As Forças Armadas da Venezuela responderam com firmeza ao novo movimento dos Estados Unidos contra Nicolás Maduro. Após a elevação da recompensa por informações que levem à sua prisão — agora em US$ 50 milhões — os militares declararam nesta sexta-feira (8) que estão em “alerta permanente”.
O comunicado, assinado pelo ministro da Defesa, Vladimir Padrino López, condena a medida americana como “um ato de ingerência que viola a autodeterminação dos povos”. Ele afirmou que a corporação está preparada para “defender a soberania nacional até com a própria vida”.
O aumento da recompensa foi anunciado na quinta-feira (7) pela procuradora dos EUA, Pam Bondi, que vinculou Maduro a facções criminosas como o Cartel de Sinaloa.

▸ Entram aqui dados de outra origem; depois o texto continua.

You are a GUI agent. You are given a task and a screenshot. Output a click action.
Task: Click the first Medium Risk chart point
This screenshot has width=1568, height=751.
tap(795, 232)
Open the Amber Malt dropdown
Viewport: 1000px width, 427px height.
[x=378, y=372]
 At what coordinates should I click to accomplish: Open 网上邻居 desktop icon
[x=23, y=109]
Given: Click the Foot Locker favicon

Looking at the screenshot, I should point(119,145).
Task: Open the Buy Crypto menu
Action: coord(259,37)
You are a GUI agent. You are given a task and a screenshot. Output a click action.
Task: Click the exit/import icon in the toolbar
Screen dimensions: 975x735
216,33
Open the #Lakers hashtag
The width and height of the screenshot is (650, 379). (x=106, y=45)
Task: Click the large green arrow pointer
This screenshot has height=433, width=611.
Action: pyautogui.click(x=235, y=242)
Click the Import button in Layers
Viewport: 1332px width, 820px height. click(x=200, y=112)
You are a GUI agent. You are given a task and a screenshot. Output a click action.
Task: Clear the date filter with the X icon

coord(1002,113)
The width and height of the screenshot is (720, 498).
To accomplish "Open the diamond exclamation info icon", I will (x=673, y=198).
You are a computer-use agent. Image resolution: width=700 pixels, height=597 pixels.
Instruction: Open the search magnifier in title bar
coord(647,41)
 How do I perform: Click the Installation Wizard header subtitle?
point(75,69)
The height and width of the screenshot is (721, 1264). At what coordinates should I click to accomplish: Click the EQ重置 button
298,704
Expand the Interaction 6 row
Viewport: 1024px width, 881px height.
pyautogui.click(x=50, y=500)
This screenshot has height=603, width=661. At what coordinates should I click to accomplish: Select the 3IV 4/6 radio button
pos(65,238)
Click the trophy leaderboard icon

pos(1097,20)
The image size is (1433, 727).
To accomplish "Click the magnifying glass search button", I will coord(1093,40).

O governo venezuelano nega qualquer envolvimento com o narcotráfico.
“Não somos sujeitos a chantagens, nem aceitaremos ultimatos insolentes”, diz o documento militar, que também reafirma a “lealdade absoluta” a Maduro.
O valor agora supera o que foi oferecido por Osama Bin Laden (US$ 25 milhões) e se torna o maior da história em ações do tipo por parte da Casa Branca.